▶ **Records for this task**:
____

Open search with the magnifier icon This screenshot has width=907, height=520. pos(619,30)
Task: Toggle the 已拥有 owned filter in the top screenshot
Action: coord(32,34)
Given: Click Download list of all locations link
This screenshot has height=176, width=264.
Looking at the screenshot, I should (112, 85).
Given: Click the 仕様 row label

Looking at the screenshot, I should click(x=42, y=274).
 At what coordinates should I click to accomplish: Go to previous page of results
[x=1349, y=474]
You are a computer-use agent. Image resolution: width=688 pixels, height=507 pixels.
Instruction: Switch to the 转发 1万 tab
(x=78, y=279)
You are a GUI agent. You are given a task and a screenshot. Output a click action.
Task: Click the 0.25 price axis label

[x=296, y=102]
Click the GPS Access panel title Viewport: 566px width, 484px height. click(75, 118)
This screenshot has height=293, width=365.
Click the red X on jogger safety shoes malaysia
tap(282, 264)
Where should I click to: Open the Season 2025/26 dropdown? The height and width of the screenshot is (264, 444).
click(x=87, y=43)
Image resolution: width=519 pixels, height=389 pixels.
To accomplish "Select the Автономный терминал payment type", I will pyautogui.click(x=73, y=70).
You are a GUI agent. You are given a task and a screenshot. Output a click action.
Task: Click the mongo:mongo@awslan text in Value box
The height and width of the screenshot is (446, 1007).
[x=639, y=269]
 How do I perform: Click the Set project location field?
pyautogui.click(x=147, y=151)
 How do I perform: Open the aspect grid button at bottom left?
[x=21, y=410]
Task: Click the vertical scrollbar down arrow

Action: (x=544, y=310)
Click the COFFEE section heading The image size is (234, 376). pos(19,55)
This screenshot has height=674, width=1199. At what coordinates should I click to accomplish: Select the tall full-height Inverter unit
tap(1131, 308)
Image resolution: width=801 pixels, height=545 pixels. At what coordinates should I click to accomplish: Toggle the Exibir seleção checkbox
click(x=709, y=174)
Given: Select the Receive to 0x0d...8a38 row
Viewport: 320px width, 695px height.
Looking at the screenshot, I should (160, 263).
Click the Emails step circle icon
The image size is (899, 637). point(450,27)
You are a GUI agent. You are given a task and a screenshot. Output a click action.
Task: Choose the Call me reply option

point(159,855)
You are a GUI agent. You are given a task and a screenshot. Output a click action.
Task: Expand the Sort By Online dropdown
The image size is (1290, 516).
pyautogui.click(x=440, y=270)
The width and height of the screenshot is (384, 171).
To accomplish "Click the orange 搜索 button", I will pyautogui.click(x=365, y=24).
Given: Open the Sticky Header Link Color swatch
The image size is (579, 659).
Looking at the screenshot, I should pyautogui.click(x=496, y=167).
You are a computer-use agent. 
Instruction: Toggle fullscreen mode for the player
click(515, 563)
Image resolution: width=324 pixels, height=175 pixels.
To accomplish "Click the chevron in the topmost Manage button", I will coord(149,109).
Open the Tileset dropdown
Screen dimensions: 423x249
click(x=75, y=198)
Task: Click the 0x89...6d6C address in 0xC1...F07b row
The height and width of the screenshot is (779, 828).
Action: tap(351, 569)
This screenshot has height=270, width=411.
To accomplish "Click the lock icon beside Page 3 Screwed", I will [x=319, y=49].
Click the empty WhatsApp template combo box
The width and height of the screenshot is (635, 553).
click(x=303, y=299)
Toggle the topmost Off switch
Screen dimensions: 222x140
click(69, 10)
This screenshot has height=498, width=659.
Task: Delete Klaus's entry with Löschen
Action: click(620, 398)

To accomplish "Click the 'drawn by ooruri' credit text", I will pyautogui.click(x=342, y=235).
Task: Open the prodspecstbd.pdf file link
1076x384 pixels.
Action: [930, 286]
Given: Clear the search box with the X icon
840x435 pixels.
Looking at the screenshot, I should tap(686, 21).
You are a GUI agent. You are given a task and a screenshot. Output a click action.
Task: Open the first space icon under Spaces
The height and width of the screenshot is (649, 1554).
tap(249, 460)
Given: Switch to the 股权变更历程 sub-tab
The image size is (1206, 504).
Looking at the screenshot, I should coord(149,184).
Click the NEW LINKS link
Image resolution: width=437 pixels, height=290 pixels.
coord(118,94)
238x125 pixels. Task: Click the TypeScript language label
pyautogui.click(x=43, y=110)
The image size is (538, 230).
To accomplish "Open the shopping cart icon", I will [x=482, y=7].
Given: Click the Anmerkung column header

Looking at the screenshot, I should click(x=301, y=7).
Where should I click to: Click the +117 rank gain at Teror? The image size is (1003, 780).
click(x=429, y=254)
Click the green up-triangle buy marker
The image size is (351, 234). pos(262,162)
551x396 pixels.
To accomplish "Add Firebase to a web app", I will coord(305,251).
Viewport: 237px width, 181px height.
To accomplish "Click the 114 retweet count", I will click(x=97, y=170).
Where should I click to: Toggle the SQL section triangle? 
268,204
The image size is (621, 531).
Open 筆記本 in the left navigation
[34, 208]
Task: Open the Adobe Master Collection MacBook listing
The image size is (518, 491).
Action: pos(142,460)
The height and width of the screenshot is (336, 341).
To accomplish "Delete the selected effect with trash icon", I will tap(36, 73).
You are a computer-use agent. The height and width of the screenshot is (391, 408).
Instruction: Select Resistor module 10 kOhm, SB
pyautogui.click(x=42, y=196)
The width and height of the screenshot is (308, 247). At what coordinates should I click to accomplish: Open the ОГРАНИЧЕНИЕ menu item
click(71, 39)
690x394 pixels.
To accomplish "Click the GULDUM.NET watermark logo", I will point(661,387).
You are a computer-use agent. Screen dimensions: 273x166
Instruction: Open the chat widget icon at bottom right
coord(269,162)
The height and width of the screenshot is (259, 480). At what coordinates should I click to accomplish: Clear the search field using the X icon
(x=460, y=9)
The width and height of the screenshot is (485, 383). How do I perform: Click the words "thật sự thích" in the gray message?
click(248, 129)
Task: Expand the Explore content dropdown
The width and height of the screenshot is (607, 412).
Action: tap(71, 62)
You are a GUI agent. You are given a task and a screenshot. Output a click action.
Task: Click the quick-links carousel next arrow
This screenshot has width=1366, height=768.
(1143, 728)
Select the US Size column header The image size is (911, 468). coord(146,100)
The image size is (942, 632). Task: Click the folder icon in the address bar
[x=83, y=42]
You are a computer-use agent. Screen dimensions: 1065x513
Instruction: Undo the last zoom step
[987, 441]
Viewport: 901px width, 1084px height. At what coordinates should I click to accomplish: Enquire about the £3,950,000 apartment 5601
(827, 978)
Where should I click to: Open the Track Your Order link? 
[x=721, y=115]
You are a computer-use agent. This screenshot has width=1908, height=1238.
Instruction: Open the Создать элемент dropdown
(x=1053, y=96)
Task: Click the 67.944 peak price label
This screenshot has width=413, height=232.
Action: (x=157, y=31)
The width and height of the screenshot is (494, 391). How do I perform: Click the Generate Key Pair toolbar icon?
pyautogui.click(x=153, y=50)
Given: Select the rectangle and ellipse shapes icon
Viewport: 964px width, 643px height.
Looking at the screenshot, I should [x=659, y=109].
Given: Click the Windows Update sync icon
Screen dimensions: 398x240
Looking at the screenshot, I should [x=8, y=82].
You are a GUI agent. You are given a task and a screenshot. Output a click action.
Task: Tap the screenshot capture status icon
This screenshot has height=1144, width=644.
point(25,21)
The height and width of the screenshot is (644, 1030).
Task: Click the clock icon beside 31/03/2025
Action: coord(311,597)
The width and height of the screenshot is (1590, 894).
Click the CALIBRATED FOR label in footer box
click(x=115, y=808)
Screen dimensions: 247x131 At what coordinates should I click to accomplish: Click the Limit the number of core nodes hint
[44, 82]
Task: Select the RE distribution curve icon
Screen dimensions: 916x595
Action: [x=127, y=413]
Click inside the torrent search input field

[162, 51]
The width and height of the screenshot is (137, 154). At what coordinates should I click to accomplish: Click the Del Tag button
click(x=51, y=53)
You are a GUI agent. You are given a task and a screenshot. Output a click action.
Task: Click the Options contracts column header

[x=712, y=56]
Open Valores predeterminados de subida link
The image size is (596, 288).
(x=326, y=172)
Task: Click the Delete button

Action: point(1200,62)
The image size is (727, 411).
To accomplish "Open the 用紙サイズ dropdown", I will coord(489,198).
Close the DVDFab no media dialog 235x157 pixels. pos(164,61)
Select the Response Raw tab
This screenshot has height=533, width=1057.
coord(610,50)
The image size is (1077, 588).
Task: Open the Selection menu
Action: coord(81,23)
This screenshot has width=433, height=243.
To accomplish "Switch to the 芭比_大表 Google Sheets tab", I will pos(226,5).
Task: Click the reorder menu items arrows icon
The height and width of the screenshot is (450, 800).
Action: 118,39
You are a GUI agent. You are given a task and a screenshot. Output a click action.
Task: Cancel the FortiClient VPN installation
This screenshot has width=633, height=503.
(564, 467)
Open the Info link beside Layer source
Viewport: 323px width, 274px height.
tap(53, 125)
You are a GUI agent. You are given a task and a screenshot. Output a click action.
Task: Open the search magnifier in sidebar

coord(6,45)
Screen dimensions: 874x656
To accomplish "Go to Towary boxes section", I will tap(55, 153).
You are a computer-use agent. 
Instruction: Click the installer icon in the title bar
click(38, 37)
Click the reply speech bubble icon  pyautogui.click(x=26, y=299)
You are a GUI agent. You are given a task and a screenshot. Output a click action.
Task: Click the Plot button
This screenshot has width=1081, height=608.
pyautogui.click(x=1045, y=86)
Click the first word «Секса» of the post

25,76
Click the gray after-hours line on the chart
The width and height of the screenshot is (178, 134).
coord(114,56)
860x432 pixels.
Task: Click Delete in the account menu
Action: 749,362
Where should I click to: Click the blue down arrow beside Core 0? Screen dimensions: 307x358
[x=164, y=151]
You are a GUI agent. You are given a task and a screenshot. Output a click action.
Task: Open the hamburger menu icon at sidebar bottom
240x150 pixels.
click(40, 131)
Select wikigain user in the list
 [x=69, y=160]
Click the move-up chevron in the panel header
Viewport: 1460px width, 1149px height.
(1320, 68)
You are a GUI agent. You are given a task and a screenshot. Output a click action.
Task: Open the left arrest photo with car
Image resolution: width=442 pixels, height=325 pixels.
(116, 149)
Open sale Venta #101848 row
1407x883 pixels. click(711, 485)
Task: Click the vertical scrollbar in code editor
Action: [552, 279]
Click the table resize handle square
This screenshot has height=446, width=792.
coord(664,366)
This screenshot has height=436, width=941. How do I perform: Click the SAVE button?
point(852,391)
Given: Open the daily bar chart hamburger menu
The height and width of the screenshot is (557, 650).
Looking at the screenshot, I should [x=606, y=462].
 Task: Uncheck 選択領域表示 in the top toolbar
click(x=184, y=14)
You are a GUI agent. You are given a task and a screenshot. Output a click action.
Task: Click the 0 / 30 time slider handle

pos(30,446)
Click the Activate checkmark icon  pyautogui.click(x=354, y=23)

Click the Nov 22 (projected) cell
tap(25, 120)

____

Across the entries above, find each line with the word "Expand" and please copy it out.

▶ **Task solution**:
Task: Expand the Sort By Online dropdown
Task: Expand the Explore content dropdown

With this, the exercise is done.